Zomer 1998
De Portugese benedenbuurman van Bjarne was een meedogenloze “dierenvriend”. Hij schopte de oude zwarte hond die hij uit Portugal had meegenomen en hij liet de vissen in de vijver van zijn tuin verhongeren wanneer hij op vakantie ging. De bovenbuurman met de neurotische tik had inmiddels kinderen, die veel lawaai maakten in de gehorige woning. Hij hield ervan in de late avond zijn meubels te verplaatsen.
Op het atelier van het T. W. C. werden er modeltekensessies gehouden. De oude leden van het collectief tekenden met houtskool stil zittende naakte jonge vrouwen en mannen na. Het liet ze niet onberoerd. Sommigen tekenden met trillende handen, anderen hadden een fluistertoon in hun stem. Het was een goedkope manier om de naakte mens te zien, voor mensen die door de armoede van hun bestaan anders nauwelijks geld hadden om werkelijk naakt te zijn.
De schizofrene buurvrouw van Bjarne haalde de dode vissen uit de vijver van de buurman en voerde ze tot de verbazing van Bjarne, die als een voyeur op zijn balkon zat, aan haar rode huiskat die zijn staart had verloren. Ze was met haar zoon een kippenhok aan het timmeren, maar het zag er amateuristisch uit. Bjarne had het vermoeden dat het niet stevig genoeg zou blijken voor een stel overijverige leghennen in de grote stad.

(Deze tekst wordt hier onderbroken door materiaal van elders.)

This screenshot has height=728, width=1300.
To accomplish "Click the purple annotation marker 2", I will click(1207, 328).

Op het atelier van het T.W.C. begon Bjarne aan een serie zelfportretten op doek. Hij luisterde naar de muziek van Jimi Hendrix wanneer hij alleen in het atelier was. Er waren uren dat er niemand kwam, dan kon hij ongestoord zijn gang gaan.

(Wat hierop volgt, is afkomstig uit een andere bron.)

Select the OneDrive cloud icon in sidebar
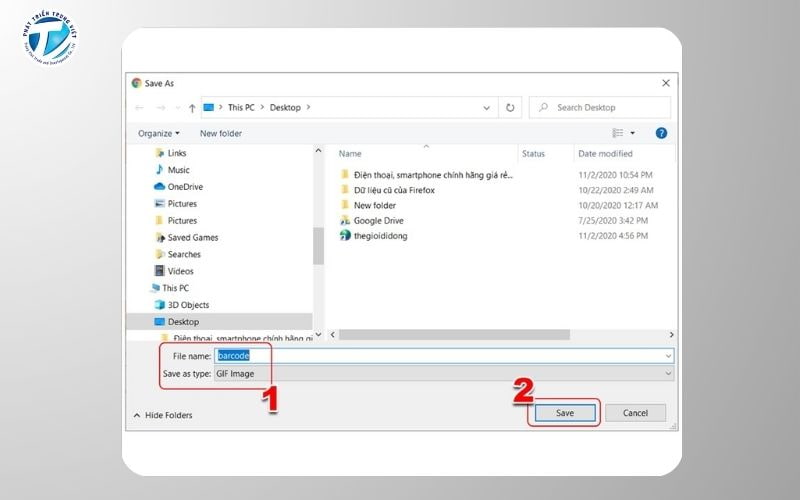Image resolution: width=800 pixels, height=500 pixels. [x=159, y=187]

Emma had hem een ansichtkaart gestuurd met een afbeelding van een werk van Egon Schiele. Op de achterkant stonden wat aanmoedigingswoorden die ze uit een oud boek had overgeschreven. Bjarne kon het wel waarderen, al was het hem verboden haar te bellen. Ze wilde geen telefoongesprekken meer. Als hij met haar wilde praten moest hij maar langskomen.
Herfst 1998
In de herfst van 1998 bleek dat het samenwerken op het atelier van het T.W.C. niet zomaar vanzelfsprekend was. Ego’s bleken te botsen, al snel waren de eerste ruzies een feit.
Els haalde weer al haar vrouwelijke charmes uit de kast om het bestuur te overtuigen van haar gelijk in haar ruzie met Bjarne. Bjarne mocht twee weken niet op het atelier komen, terwijl hij degene was die het vaakst op het atelier aan het werk was.

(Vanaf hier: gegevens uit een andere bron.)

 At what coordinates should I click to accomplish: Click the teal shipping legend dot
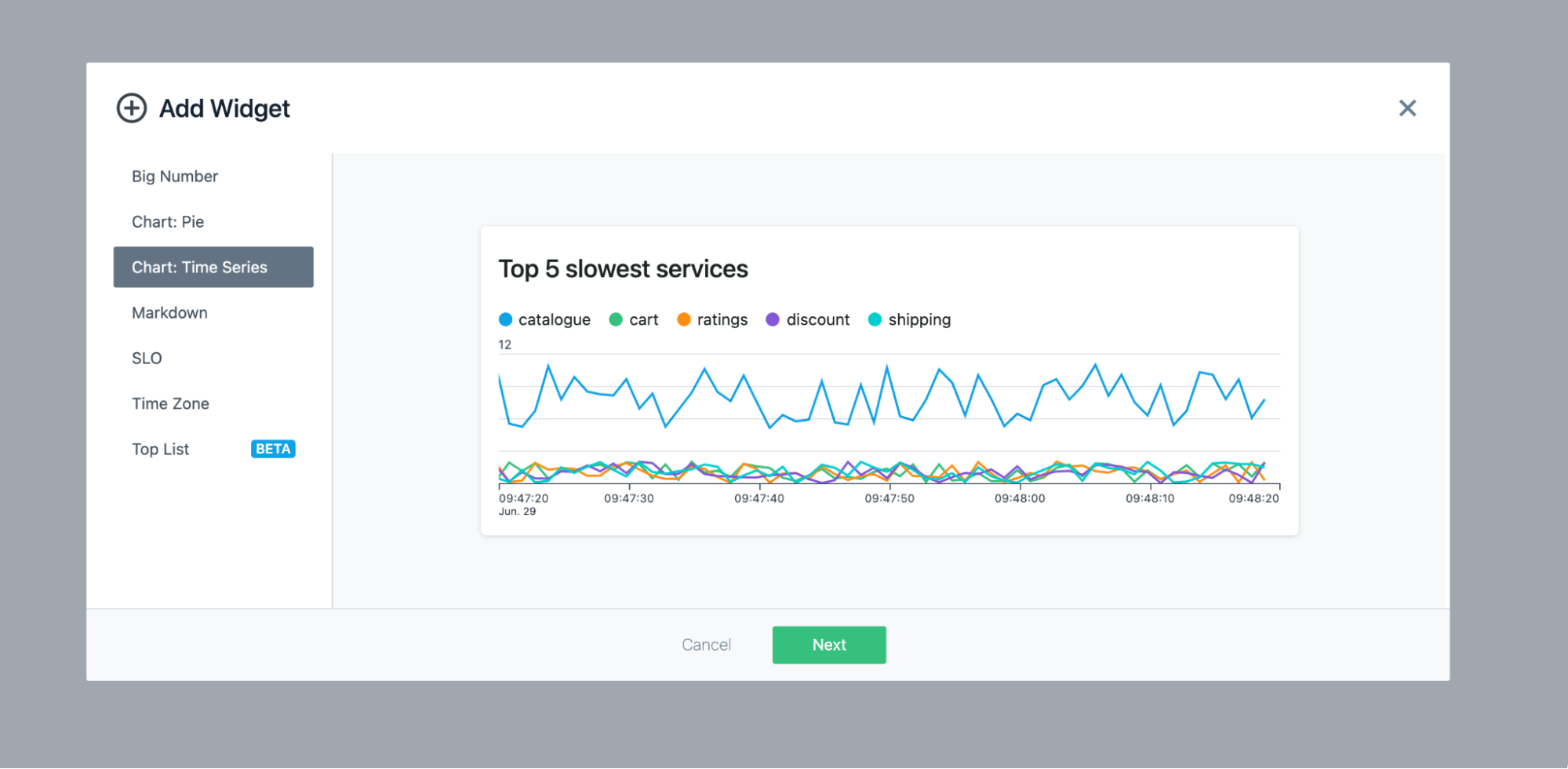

Joop van Teil kwam eindelijk over de brug met een geldbedrag voor vijf tekeningen die hij van Bjarne had gekocht. Een vriendin van Berend kocht een vierkant textuur schilderij van Bjarne.
Eindelijk kon Bjarne weer een fiets kopen. Een met versnellingen en trommelremmen.
Voor zijn verjaardag kreeg Bjarne een lange brief van Emma, die hem in haar dromen nog steeds Tijger noemde, omdat hij zo gretig was geweest in haar bed. De toon van haar schrijven was veranderd nu ze een liefdesrelatie had met Jan Boter. Bjarne had het niet aan zien komen, maar hij was er ook niet echt verbaasd over.
Even leek het alsof Bjarne, zijn vroegere liefde, Kees Broodakker door de straat zag lopen. Hij had zich waarschijnlijk vergist, het moest iemand zijn die veel op hem leek. Bij het ouder worden veranderde ook het uiterlijk. Jaren later zagen mensen er vaak heel anders uit. Het was een gestalte in de avond, een silhouet uit een vroegere droom.
Hij moest zijn droomkompas nu proberen zelf meer richting te geven, want als hij dat niet deed liep hij in zeven sloten tegelijk. Zijn eigen doorzettingsvermogen werd zijn redding. De meeste portretten die hij nu maakte toonden hun gezichten naar de toekomst.
Joop van Teil was royaal. Hij had het geldbedrag verdubbeld omdat hij een van de tekeningen met dikke winst had doorverkocht. Jan Boter had in Emma zijn nieuwe muze gevonden. Het was alsof er een last van de schouders van Bjarne was gevallen.
De nieuwe fiets reed als een tierelier. De beste fiets die hij ooit had gehad.